Une visite à Bruxelles le 20 octobre du président Viktor Ianoukovitch pourrait désormais être annulée, selon l’influent journal en ligne Ukraïnska Pravda, alors que Kiev espérait conclure un accord d’association avec l’UE en décembre. L’énoncé du jugement par un tribunal de Kiev mardi a en effet déclenché les foudres de l’Union européenne et des États-Unis qui ont dénoncé un procès à connotation politique. La Russie, qui a ses intérêts propres dans cette ex-république soviétique, a également exprimé à sa manière sa réprobation.
« Ianoukovitch s’est retrouvé seul face à ce problème. Tous sont contre lui, Washington, Bruxelles, Moscou, sauf peut-être (le dirigeant nord-coréen) Kim Jong-il et le président belarusse » Alexandre Loukachenko, considéré comme paria en Europe, a déclaré le député d’opposition, ex-président du Parlement, Arseni Iatseniouk.

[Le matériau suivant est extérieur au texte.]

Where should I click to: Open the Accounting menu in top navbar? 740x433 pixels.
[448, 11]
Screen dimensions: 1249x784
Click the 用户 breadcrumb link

M. Ianoukovitch a tenté mardi d’apaiser les critiques, soulignant qu’une sanction plus clémente à l’égard de Mme Timochenko était possible en appel. Hier, son ministre de la Justice Olexandre Lavrinovitch lui a fait écho.
Une autre option consiste à dépénaliser les charges contre Mme Timochenko après l’examen de son dossier par la cour d’appel, ce qui prendra plusieurs semaines, estime M. Iatseniouk.
Les avocats de Mme Timochenko ont pour leur part indiqué qu’ils allaient saisir cette instance la semaine prochaine.
« Évidemment, il y a une possibilité de garder Timochenko en prison. Mais je suis sûr qu’elle sera en liberté avant la fin de l’année », a dit M. Iatseniouk, dont l’opinion est partagée par nombre d’observateurs à Kiev, qui évoquent le sommet Ukraine-UE de décembre comme date butoir.
Rappelons que la dame de fer ukrainienne est la principale opposante au pouvoir du président Viktor Ianoukovitch, et cette condamnation, si elle n’est pas revue en appel, l’écartera de la vie politique à la veille des législatives de 2012.